AIM ▸ Output these records word for word. Leave the pictures out.

Records for locating described items
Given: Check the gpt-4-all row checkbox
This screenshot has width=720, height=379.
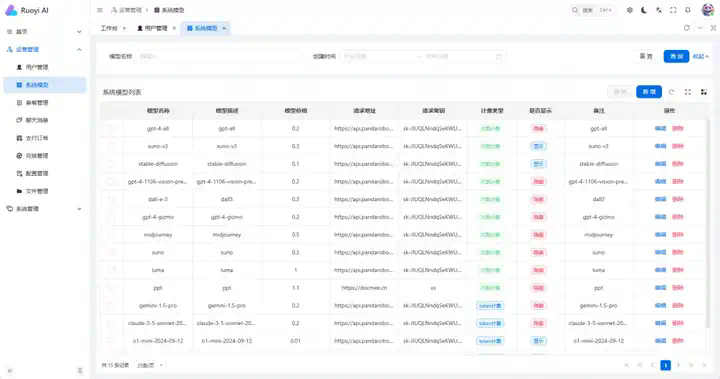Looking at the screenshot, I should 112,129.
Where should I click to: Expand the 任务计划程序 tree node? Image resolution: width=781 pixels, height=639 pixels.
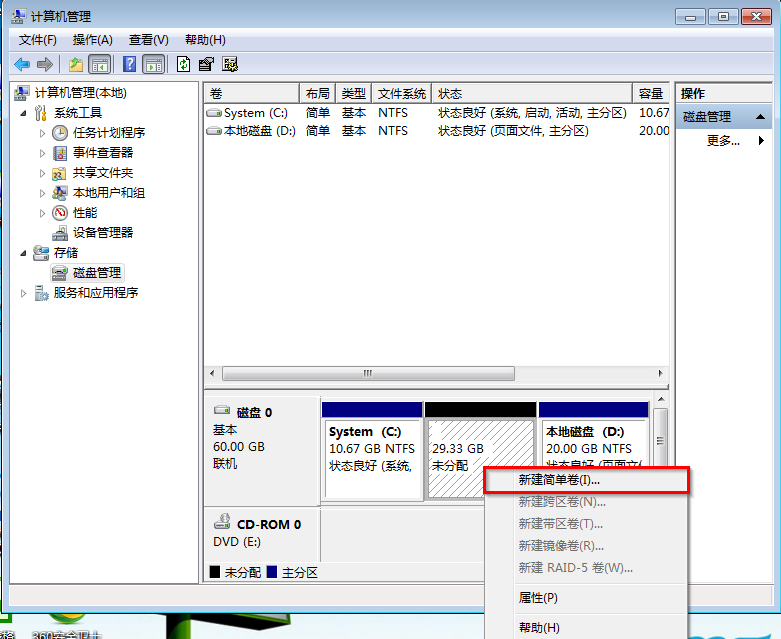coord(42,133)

EXERCISE ANSWER ▸
Given: Check the gpt-4-all row checkbox
This screenshot has width=720, height=379.
Looking at the screenshot, I should 112,129.
Where should I click to: Expand the 任务计划程序 tree node? Image resolution: width=781 pixels, height=639 pixels.
coord(42,133)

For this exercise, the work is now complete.